(Stored records)
"""

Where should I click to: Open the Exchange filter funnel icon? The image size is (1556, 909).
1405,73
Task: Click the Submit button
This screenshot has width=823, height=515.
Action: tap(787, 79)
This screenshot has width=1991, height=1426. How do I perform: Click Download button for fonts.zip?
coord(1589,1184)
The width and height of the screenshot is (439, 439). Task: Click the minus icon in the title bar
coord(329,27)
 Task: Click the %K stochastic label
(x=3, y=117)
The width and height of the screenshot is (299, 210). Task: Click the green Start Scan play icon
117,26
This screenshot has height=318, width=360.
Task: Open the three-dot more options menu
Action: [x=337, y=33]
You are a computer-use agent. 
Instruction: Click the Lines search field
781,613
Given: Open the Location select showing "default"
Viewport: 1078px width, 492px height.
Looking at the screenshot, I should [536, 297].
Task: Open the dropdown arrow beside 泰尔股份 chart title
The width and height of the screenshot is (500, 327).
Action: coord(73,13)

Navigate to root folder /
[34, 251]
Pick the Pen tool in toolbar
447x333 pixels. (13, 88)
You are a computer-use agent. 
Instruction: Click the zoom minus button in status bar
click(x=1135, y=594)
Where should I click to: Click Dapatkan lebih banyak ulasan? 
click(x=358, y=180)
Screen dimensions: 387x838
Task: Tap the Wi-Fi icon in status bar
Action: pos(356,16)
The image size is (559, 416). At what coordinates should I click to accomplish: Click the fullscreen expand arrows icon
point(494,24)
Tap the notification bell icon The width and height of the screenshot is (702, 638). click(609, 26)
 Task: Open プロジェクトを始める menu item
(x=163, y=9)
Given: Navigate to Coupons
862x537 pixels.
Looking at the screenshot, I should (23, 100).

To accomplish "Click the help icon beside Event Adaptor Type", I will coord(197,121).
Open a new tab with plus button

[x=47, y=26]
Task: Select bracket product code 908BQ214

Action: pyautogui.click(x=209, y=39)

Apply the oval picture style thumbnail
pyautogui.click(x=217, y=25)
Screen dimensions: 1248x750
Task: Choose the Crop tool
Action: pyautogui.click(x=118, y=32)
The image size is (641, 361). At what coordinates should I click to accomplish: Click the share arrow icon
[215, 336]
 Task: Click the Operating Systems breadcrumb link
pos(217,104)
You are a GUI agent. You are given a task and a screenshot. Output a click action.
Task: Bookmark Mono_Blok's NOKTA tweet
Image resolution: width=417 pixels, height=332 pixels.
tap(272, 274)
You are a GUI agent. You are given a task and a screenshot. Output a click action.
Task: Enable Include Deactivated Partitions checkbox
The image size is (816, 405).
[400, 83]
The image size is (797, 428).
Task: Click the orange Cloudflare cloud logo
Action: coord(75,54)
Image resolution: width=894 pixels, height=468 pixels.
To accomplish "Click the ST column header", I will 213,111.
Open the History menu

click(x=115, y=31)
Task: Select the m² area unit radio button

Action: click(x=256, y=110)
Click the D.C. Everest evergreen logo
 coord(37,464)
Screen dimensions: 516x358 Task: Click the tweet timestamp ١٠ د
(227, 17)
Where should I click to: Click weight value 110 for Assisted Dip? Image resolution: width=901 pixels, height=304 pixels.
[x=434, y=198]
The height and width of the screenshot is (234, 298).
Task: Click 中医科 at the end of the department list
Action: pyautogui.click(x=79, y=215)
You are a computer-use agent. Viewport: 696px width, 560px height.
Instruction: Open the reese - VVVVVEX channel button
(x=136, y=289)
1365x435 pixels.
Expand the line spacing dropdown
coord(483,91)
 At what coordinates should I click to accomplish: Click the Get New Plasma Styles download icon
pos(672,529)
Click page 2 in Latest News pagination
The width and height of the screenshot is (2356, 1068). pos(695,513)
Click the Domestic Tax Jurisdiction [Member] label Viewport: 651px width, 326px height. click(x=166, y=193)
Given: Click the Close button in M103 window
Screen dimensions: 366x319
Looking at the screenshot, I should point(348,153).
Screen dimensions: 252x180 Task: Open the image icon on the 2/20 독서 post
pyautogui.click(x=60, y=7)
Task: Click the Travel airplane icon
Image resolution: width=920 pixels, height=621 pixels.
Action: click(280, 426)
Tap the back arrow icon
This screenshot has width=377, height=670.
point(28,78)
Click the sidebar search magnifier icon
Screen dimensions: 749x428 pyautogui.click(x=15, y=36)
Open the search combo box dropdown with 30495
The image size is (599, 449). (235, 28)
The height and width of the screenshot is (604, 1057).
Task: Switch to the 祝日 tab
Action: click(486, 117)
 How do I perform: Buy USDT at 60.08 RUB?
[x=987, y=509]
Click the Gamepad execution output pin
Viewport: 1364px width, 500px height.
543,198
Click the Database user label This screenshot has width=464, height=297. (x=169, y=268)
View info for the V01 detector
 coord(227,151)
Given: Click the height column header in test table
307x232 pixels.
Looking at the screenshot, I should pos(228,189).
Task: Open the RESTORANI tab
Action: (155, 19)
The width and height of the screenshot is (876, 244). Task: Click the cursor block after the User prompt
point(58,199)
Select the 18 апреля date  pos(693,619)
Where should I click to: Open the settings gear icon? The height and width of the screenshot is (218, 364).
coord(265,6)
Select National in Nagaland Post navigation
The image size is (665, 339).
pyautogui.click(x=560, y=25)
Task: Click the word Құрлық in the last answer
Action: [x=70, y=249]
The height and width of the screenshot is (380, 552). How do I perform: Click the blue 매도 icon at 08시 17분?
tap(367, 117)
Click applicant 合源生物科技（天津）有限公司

"""

The line containing "The image size is (665, 339)." marks the start; retype it and each line after it through the end of the records above, exactly.

The image size is (665, 339).
pyautogui.click(x=560, y=25)
Task: Click the word Құрлық in the last answer
Action: [x=70, y=249]
The height and width of the screenshot is (380, 552). How do I perform: Click the blue 매도 icon at 08시 17분?
tap(367, 117)
Click applicant 合源生物科技（天津）有限公司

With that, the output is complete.